===== DATA =====
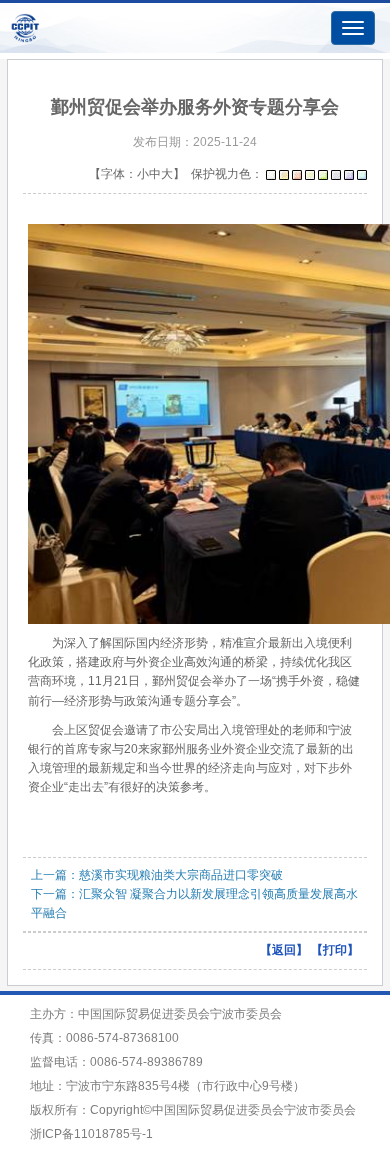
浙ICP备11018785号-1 (91, 1134)
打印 (335, 950)
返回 (284, 950)
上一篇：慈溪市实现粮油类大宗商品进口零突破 (157, 875)
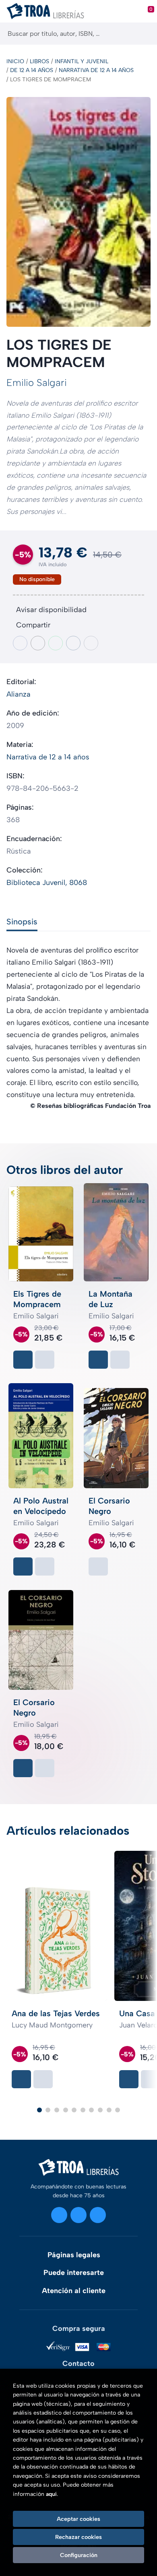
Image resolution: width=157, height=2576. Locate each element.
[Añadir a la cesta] (23, 1360)
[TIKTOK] (98, 2215)
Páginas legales (74, 2254)
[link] (44, 1360)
=====
- **TASK INSTRUCTIONS**
A verbatim copy of every record is required, with all pictures excluded.

- **YOUR SOLUTION**
浙ICP备11018785号-1 (91, 1134)
打印 (335, 950)
返回 (284, 950)
上一篇：慈溪市实现粮油类大宗商品进口零突破 (157, 875)
Image resolution: width=157, height=2576. Locate each element.
[Añadir a la cesta] (23, 1360)
[TIKTOK] (98, 2215)
Páginas legales (74, 2254)
[link] (44, 1360)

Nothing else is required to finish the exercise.